* DESCRIPTION OF THE TASK:
Every line of the data that contains the string "Given" must be copied.

(Stored items)
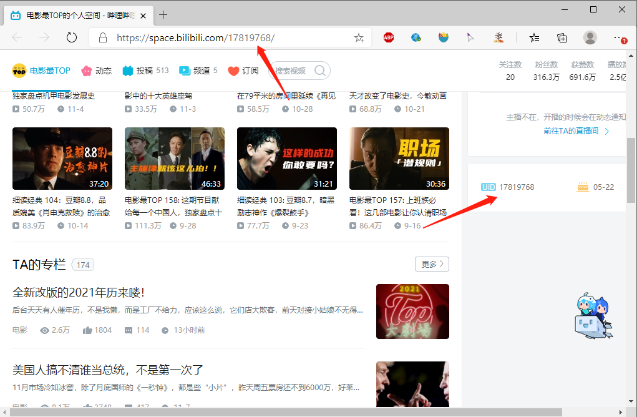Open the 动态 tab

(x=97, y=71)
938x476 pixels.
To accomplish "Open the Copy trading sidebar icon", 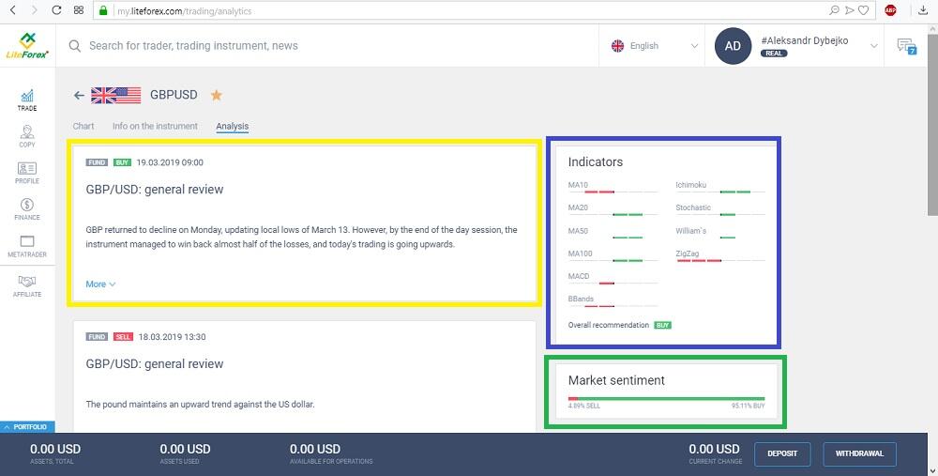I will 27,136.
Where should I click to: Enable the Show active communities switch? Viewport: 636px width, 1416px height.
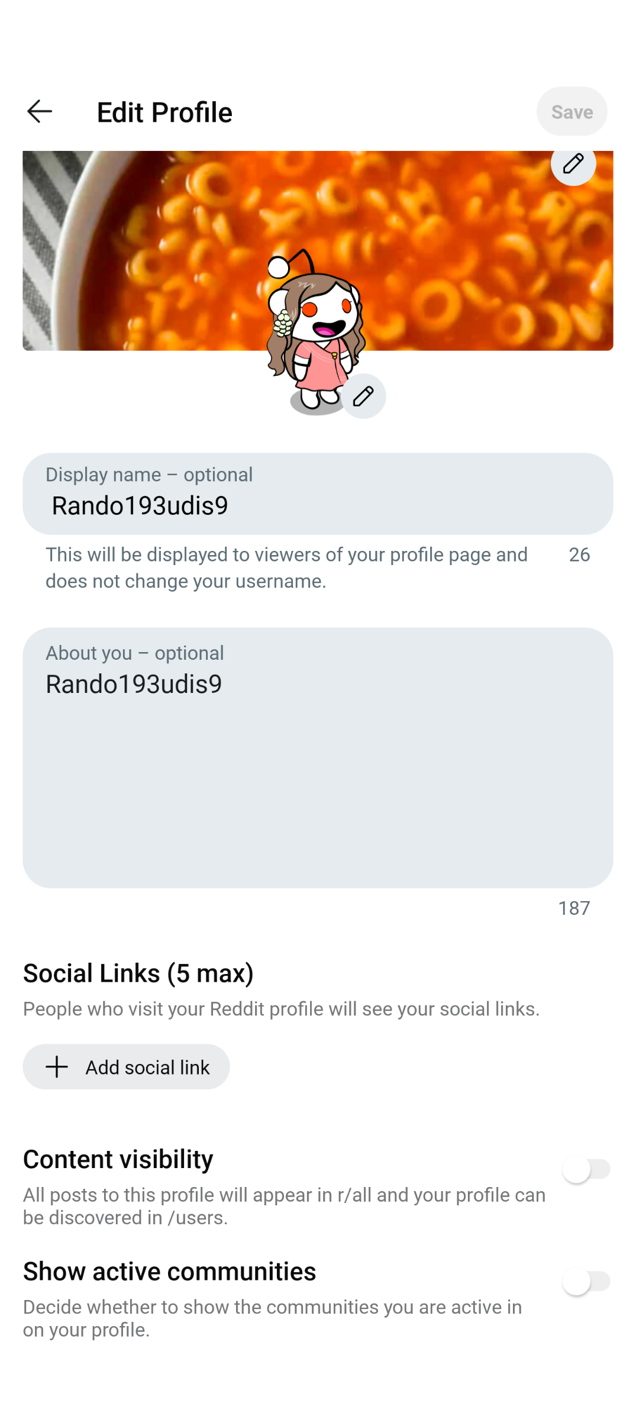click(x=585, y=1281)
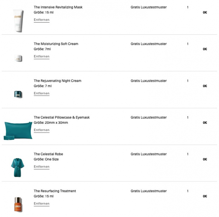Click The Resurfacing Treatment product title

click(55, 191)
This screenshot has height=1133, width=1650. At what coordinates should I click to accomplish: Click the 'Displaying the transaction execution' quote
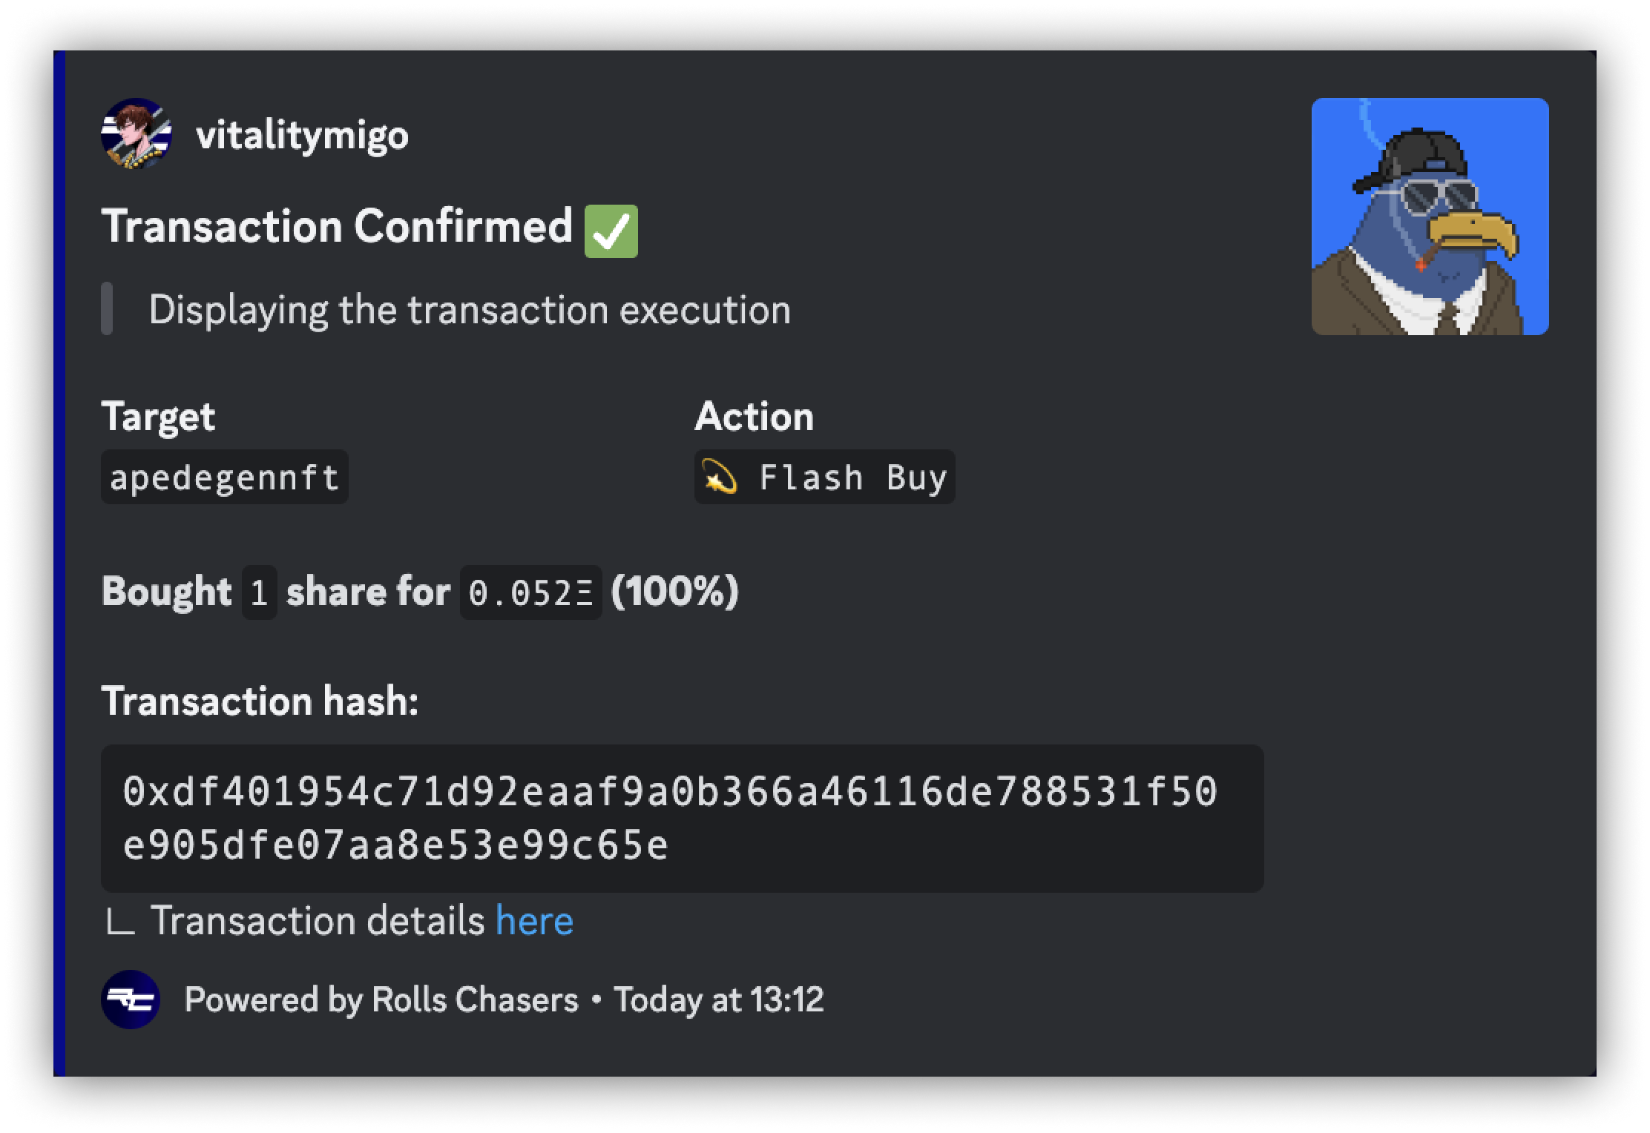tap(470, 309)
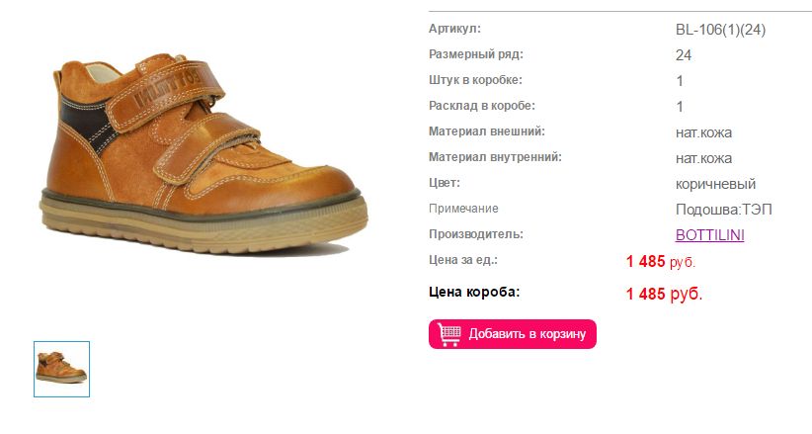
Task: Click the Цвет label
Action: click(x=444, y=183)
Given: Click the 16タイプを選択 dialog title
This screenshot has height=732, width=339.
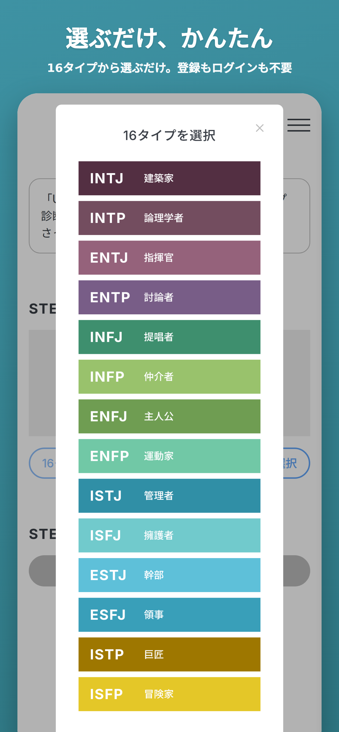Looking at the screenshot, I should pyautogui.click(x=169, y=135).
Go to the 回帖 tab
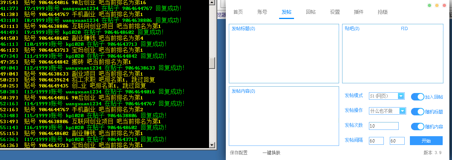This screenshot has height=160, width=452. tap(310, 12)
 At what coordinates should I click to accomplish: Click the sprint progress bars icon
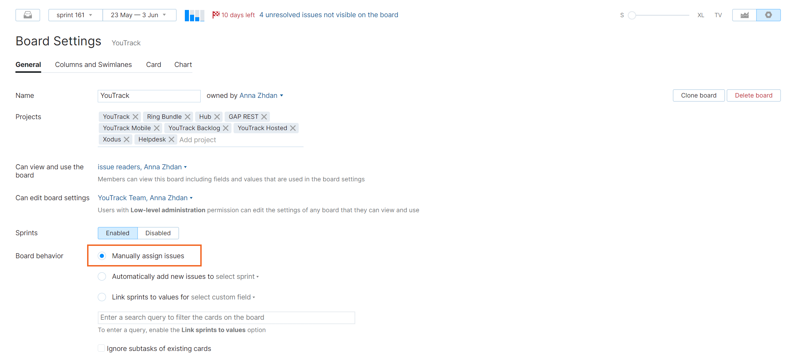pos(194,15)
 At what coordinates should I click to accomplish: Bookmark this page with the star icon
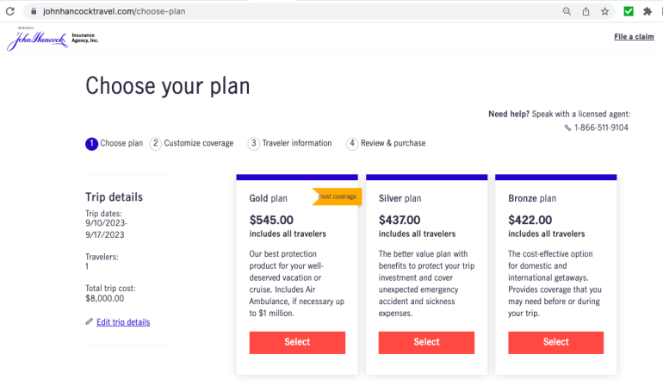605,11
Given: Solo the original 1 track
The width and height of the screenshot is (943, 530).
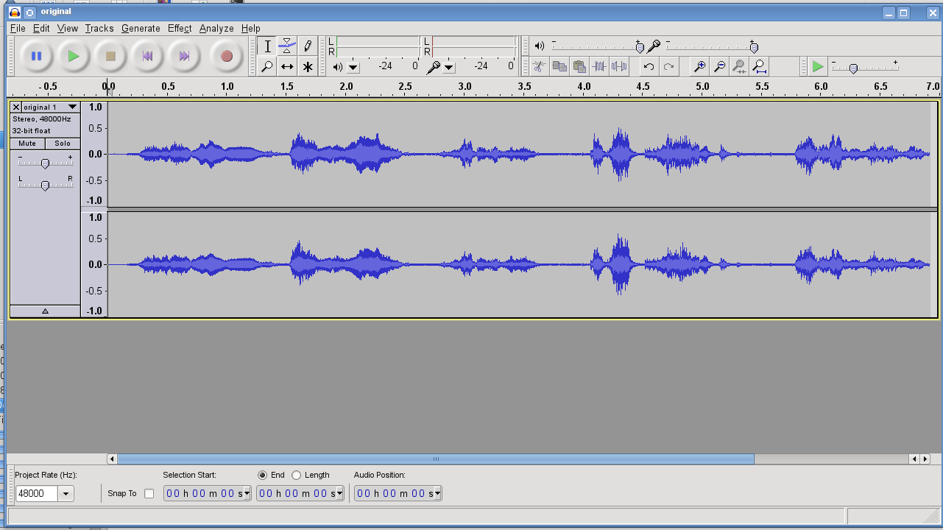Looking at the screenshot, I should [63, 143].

* SOLUTION FOR THIS TASK:
Given: Click the 16タイプを選択 dialog title
Given: Solo the original 1 track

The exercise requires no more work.